- _Exercise instructions_
A. Print everything in the passage on software architecture stakeholders from "Every system has" down to "hard to do.".
B. Answer these questions from the passage on software architecture stakeholders:
(i) What two key practices of successful architects does the example highlight?
(ii) What do funders want to know?
(iii) Which quality concerns does the passage name as ones that may be well-specified?

This example highlights two key practices of successful architects: stakeholder involvement
and a focus on both quality concerns and functionality. As the architect, you began by asking
us what we wanted from the system, and in what priority. In a real project, you would have
sought out other stakeholders. Typical stakeholders and their concerns include:



  • Funders, who want to know if the project can be completed within resource and schedule
    constraints

  • Architects, developers, and testers, who are first concerned with initial construction and
    later with maintenance and evolution

  • Project managers, who need to organize teams and plan iterations

  • Marketers, who may want to use quality concerns to differentiate the system from
    competitors

  • Users, including end users, system administrators, and the people who do installation,
    deployment, provisioning, and configuration

  • Technical support staff, who are concerned with the number and complexity of Help Desk
    calls


Every system has its own set of quality concerns. Some, such as performance, security, and
scalability, may be well-specified, but other, often equally important concerns, such as
changeability, maintainability, and usability, may not be defined with enough detail to be
useful. Odd, isn’t it, that stakeholders want to put functions in software and not hardware so
that they can be easily and quickly modified, and then often give short shrift to changeability
when stating their quality concerns? Architecture decisions will have an impact on what kinds
of changes can be done easily and quickly and what changes will take time and be hard to do.

- _Entries supplied_
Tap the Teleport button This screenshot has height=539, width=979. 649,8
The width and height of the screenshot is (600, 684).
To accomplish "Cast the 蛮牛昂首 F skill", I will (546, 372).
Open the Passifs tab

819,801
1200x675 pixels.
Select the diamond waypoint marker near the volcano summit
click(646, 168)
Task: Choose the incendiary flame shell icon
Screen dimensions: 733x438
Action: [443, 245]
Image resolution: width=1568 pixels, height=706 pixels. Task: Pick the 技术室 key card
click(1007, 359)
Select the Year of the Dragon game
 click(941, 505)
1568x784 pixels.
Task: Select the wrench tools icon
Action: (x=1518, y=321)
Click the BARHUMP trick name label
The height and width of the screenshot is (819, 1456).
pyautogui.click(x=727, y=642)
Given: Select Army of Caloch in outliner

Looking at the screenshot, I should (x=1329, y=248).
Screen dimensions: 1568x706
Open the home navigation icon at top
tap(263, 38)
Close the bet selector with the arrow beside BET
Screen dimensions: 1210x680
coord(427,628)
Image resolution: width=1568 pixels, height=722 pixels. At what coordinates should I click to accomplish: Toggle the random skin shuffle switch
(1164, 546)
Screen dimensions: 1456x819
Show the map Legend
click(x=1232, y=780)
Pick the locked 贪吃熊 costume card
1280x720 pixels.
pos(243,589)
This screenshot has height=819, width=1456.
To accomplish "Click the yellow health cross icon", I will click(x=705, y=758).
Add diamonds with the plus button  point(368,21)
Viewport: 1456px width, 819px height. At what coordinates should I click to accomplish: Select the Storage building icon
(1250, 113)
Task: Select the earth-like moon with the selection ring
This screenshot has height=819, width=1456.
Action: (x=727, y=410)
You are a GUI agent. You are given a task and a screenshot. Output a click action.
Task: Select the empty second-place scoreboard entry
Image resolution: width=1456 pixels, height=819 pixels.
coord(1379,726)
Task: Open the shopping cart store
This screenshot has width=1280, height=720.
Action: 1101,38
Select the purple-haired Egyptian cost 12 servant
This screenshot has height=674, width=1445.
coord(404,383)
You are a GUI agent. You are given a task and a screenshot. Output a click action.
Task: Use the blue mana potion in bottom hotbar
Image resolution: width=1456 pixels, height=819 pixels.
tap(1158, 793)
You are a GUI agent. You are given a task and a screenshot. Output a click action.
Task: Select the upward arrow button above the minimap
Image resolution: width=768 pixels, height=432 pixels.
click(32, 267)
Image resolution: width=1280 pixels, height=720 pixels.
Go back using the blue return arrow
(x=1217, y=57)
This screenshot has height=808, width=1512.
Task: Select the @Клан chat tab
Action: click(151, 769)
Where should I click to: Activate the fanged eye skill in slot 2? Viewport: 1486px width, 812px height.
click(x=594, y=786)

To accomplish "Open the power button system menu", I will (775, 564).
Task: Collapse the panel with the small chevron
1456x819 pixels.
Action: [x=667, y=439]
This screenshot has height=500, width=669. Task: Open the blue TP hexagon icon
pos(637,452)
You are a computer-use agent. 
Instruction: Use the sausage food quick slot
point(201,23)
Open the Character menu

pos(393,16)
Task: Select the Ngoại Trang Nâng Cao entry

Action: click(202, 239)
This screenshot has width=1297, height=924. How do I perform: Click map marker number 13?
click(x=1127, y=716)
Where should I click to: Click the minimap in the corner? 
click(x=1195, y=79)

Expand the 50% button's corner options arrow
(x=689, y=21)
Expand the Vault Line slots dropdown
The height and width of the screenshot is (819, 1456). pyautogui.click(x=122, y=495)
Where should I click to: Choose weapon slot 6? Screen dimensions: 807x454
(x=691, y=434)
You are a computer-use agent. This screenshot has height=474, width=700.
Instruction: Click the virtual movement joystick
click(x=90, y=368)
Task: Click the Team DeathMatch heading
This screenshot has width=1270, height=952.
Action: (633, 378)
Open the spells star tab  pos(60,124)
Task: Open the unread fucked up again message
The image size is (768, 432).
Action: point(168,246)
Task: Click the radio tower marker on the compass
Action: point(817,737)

- _Answers to the exercises_
A.
Every system has its own set of quality concerns. Some, such as performance, security, and
scalability, may be well-specified, but other, often equally important concerns, such as
changeability, maintainability, and usability, may not be defined with enough detail to be
useful. Odd, isn’t it, that stakeholders want to put functions in software and not hardware so
that they can be easily and quickly modified, and then often give short shrift to changeability
when stating their quality concerns? Architecture decisions will have an impact on what kinds
of changes can be done easily and quickly and what changes will take time and be hard to do.

B.
(i) Stakeholder involvement and a focus on both quality concerns and functionality.
(ii) Whether the project can be completed within resource and schedule constraints.
(iii) Performance, security, and scalability.